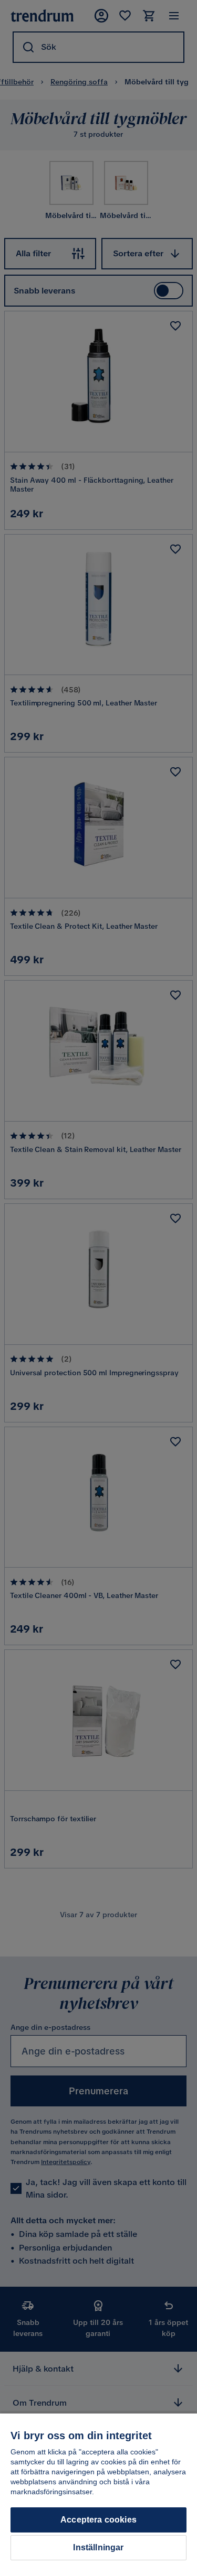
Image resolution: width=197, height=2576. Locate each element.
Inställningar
---
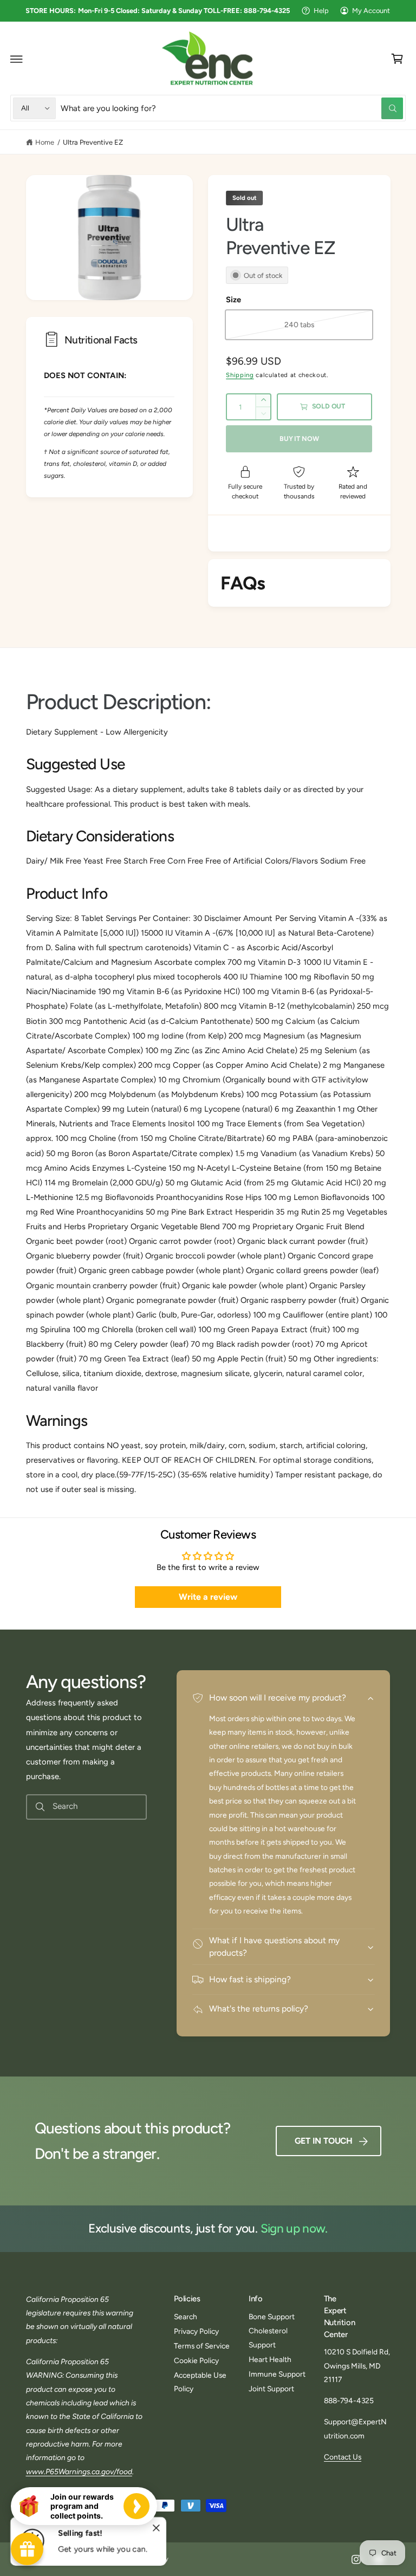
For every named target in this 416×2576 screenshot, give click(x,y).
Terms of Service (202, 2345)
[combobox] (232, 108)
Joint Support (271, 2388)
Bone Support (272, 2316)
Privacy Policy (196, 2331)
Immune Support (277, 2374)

How to complete this task ▸
In the entries above, find the line with "Image resolution: width=197, height=2576." and the line with "Inställningar", then set down exactly those two and every line between them, nothing else.

Result of the exercise ▸
Image resolution: width=197, height=2576. Locate each element.
Inställningar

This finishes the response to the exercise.